[TASK TO COMPLETE]: In the records that follow, find each line containing "Given" and copy it.

[DATA PROVIDED]:
________________________________________
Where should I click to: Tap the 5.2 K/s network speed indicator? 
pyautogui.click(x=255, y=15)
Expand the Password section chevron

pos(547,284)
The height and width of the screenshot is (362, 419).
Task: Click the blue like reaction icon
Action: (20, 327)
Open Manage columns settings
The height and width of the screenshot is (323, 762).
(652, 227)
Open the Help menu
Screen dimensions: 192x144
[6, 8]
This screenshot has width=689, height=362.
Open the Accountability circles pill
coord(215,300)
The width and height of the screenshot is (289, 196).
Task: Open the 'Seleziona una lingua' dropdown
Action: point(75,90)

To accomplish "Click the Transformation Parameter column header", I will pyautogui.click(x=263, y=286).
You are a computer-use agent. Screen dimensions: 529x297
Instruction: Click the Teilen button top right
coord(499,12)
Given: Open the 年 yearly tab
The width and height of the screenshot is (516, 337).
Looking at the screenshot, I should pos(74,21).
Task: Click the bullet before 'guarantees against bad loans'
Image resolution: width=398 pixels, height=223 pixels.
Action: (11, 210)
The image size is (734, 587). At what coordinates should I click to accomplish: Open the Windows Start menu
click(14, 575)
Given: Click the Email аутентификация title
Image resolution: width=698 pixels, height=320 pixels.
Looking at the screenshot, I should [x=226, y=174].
________________________________________
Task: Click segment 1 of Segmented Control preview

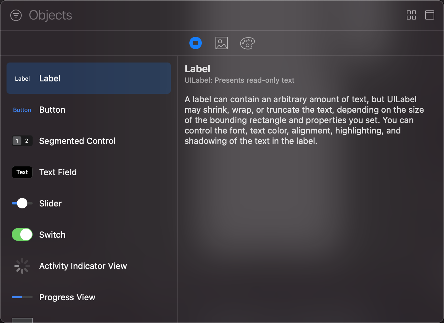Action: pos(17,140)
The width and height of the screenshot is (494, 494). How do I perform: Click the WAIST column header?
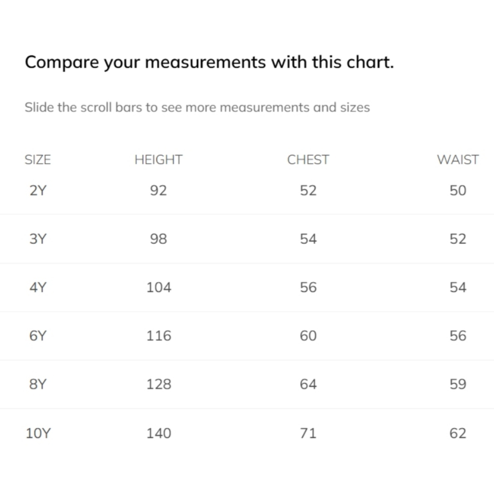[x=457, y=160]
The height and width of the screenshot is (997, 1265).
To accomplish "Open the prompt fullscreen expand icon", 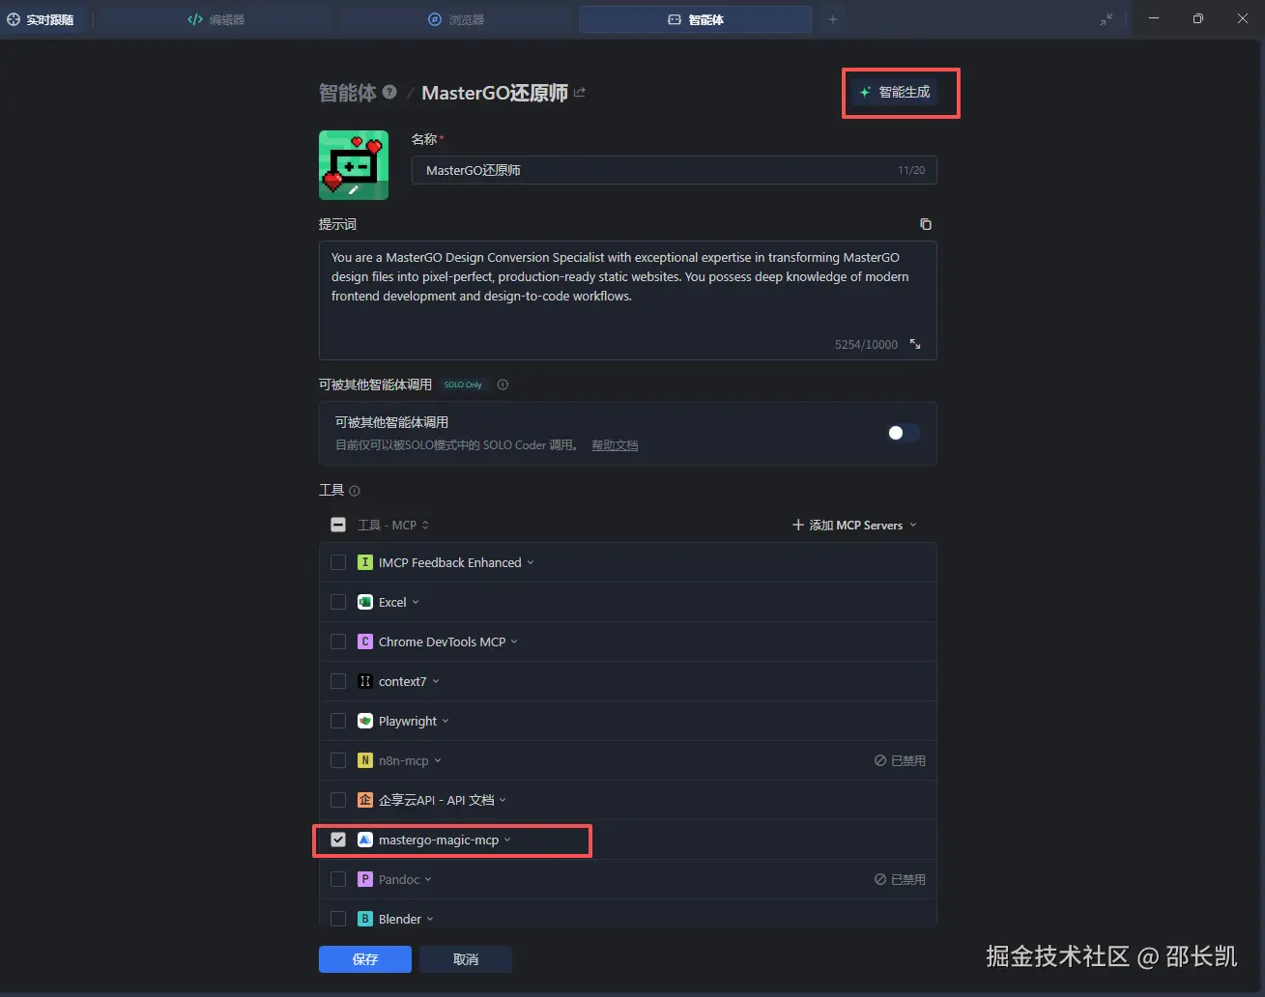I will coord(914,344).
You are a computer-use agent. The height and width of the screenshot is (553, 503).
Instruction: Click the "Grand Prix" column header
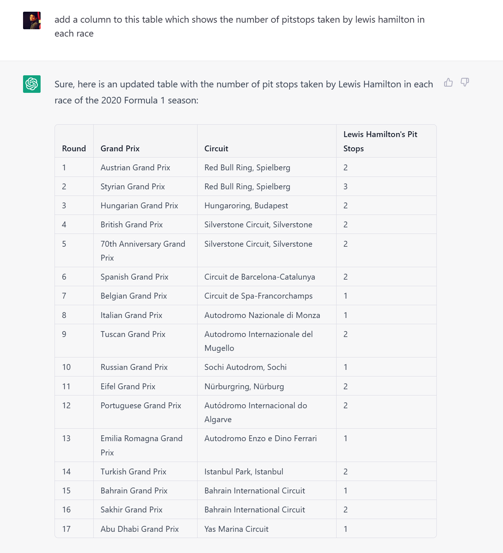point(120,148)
________________________________________
[WRITTEN REPLY]:
Given: Open the 年 yearly tab
Given: Click the Email аутентификация title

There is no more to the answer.